Source material >>
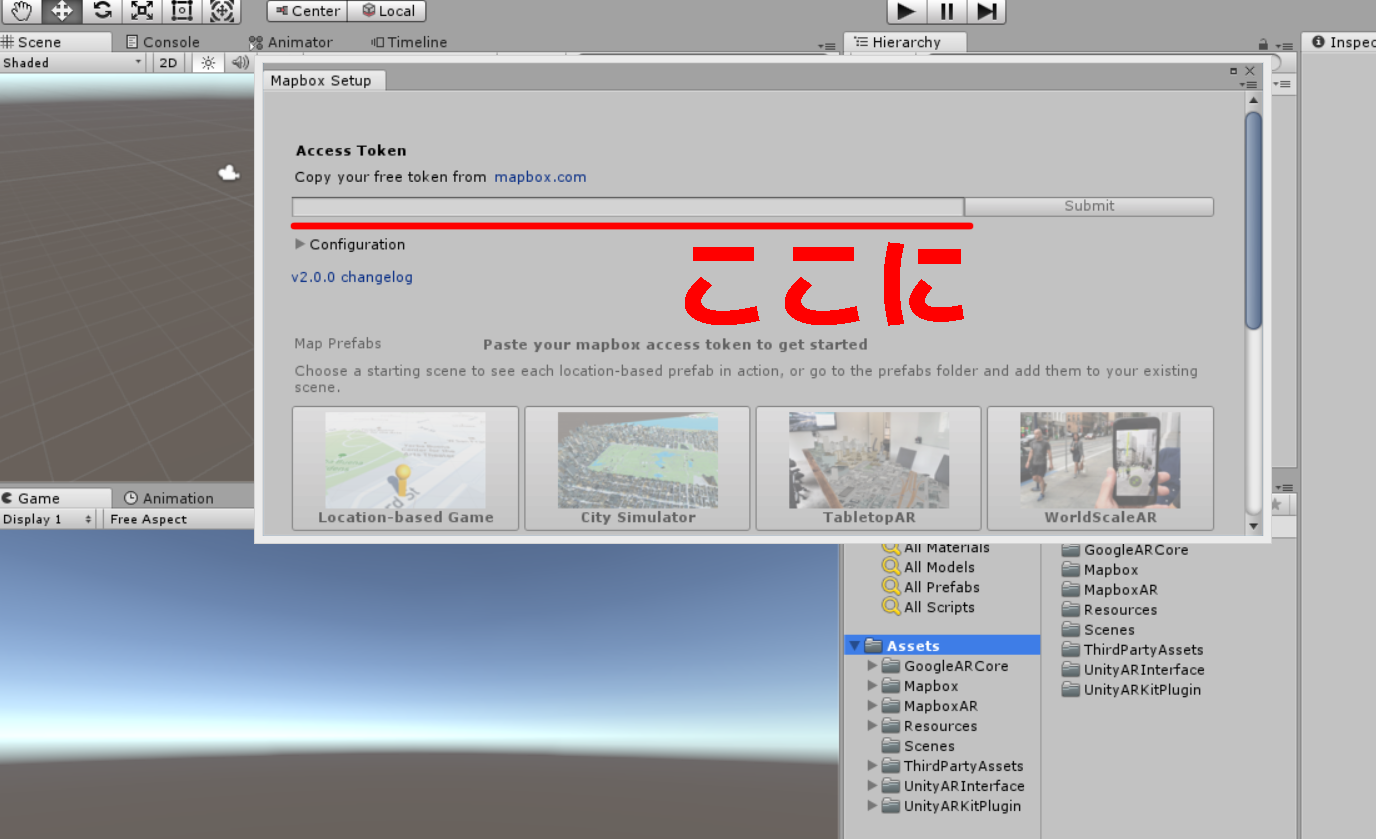The height and width of the screenshot is (839, 1376).
Task: Select the Hand tool in the toolbar
Action: pos(20,11)
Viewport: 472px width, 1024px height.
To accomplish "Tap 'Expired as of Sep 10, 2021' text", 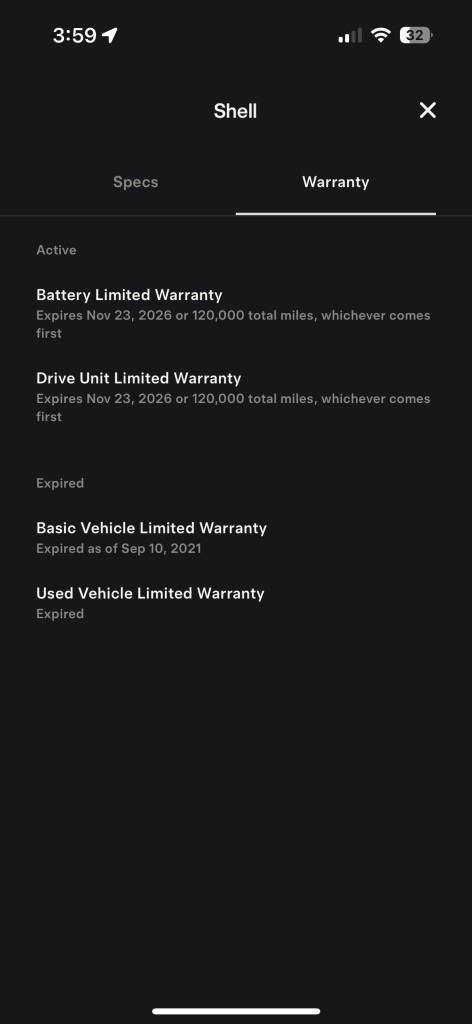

Exercise goal >> When the line containing "Viewport: 472px width, 1024px height." is reached, write out that line and each one after it exactly, ending with the last line of the records; pictures are not copied.

Worked solution >>
Viewport: 472px width, 1024px height.
To accomplish "Tap 'Expired as of Sep 10, 2021' text", 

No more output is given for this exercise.